[GIVEN TEXT]
- Opening Delimiter -

Sierra Leone is in the midst of a three-day national lockdown,
intended to slow the spread of Ebola, so the roads are clear. The
ambulance speeds across town and is waved through multiple police
checkpoints.
After two wrong turns and several stops for
directions, it eventually bounces down a long dirt road in Waterloo, a
rural suburb 15 miles southeast of Freetown.
The driver and
nurse spot the person they believe to be the patient: a 14-year-old boy
in a blue T-shirt slouched on a white lawn chair.
They get out
and put on glimmering white protective suits, surgical masks and rubber
gloves. They walk over and escort the boy, who is able to walk on his
own, into the back of the ambulance without touching him. They kick the
door closed behind him.
The boy's guardian, Suleiman Espangura,
is the principal of a nearby high school. He recently took the boy,
Ngaima, into his custody because his family was moving to a rural part
of Sierra Leone, and Ngaima wanted to stay at his current high school
near Freetown.
"He likes to play football," Espangura says of the boy. "And he's very clever. We [teachers] like children who are clever."
Espangura
says he's unclear why Ngaima is being taken away in an Ebola ambulance.
He says the boy doesn't have any signs of Ebola — no fever, no
vomiting, no diarrhea. He just has a headache and a slight loss of
appetite.
But because Espangura had heard multiple public
service announcements encouraging people to report any signs of illness,
he contacted a health official and was told a community health worker
would come to evaluate Ngaima. Instead, an Ebola ambulance showed up.

- Closing Delimiter -

[STUDY QUESTIONS]
• A. Can you copy out the Ebola ambulance passage from "After two wrong" up to and including "southeast of Freetown."?
• B. Can you shorten the paragraph of the Ebola ambulance passage that starts "The boy's guardian, Suleiman Espangura," to a single sentence that keeps its main facts?

[DATA SHOWN]
- Opening Delimiter -

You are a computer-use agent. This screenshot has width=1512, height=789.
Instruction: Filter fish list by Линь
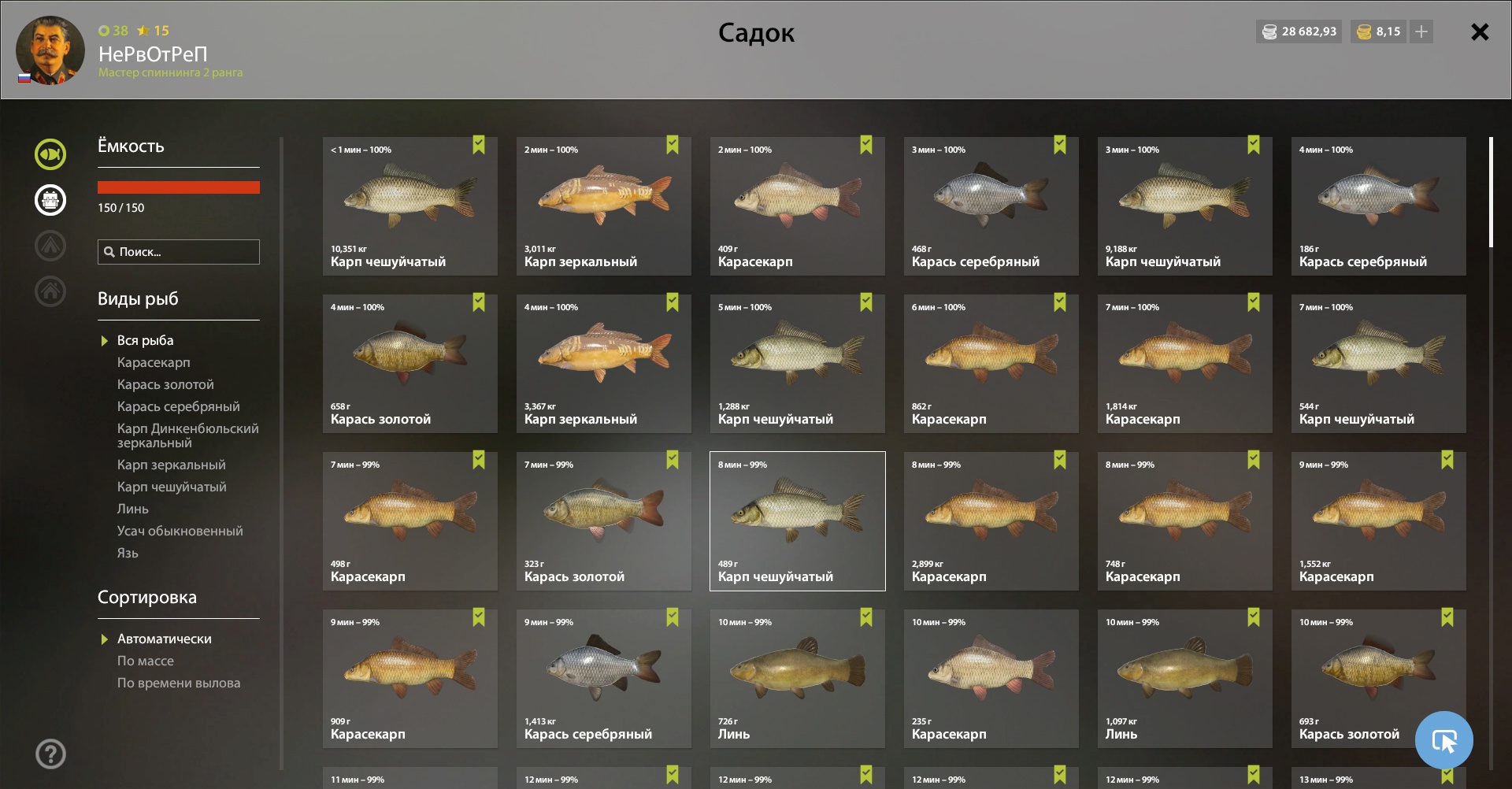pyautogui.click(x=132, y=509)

- Closing Delimiter -
- Opening Delimiter -

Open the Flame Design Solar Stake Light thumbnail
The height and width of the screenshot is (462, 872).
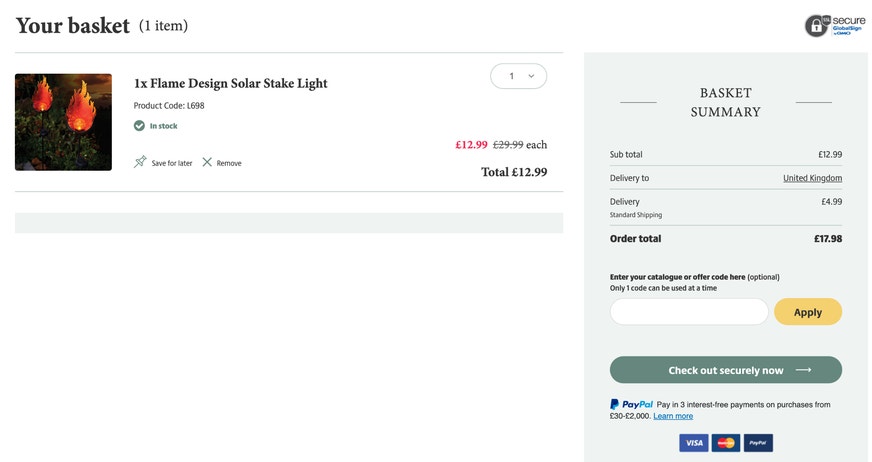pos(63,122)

- Closing Delimiter -

[RESPONSES PER TASK]
• A.
After two wrong turns and several stops for
directions, it eventually bounces down a long dirt road in Waterloo, a
rural suburb 15 miles southeast of Freetown.

• B. Suleiman Espangura, principal of a nearby high school, recently took the boy, Ngaima, into his custody so Ngaima could stay at his current high school near Freetown while his family moved to a rural part of Sierra Leone.